### Problem
Extract the entries below from the line with "Task: Open warehouse sidebar gear settings" up to and including the line with "Looking at the", and repeat those lines word for word.

### Supplied data

-=-=-=-=-

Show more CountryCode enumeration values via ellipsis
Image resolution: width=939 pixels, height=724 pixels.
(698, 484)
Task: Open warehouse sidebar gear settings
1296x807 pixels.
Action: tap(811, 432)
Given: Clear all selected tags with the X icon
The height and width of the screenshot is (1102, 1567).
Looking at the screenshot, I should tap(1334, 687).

-=-=-=-=-

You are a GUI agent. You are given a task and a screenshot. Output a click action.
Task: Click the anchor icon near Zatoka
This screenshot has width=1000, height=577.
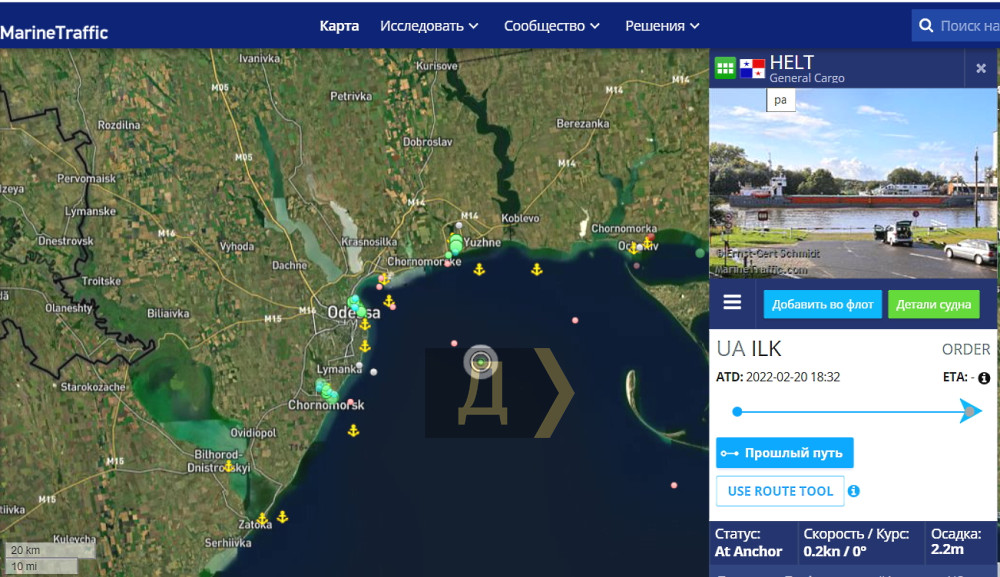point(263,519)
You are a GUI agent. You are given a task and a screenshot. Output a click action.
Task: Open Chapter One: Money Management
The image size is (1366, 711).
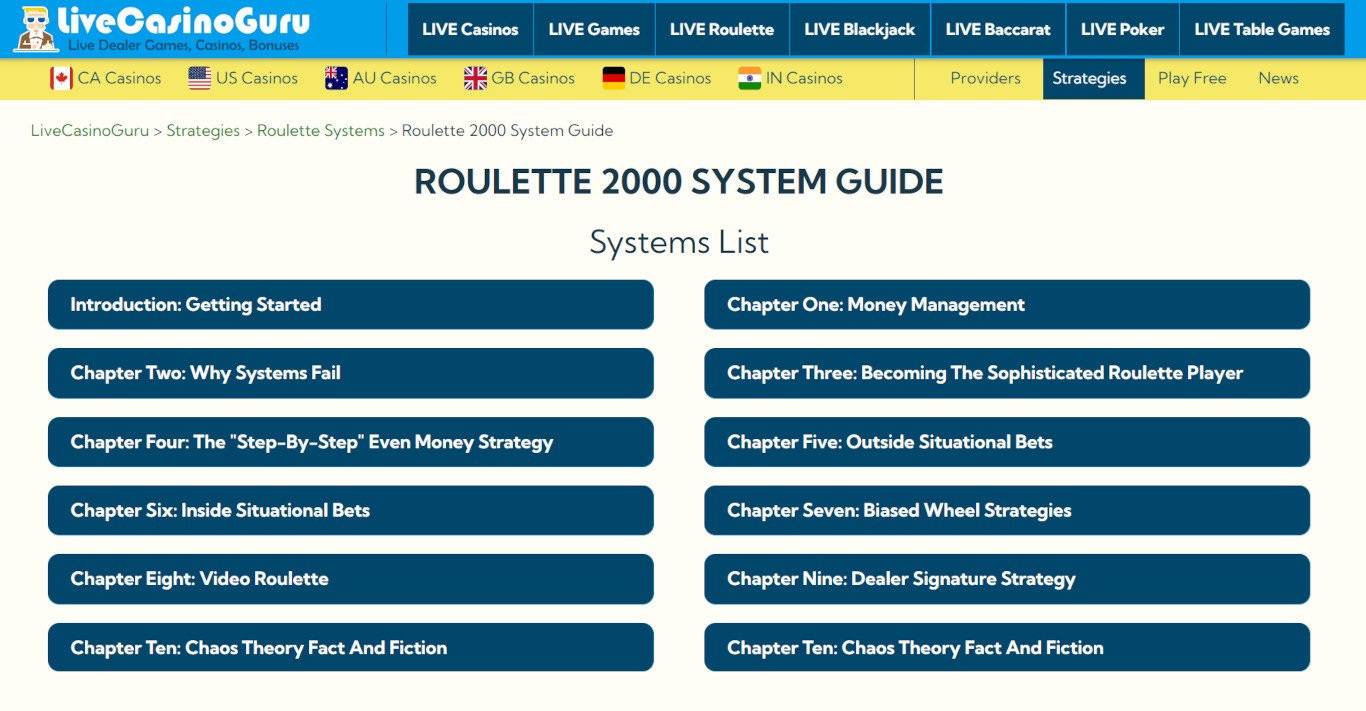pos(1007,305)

-=-=-=-=-

### Completed task
Task: Open warehouse sidebar gear settings
1296x807 pixels.
Action: tap(811, 432)
Given: Clear all selected tags with the X icon
The height and width of the screenshot is (1102, 1567).
Looking at the screenshot, I should tap(1334, 687).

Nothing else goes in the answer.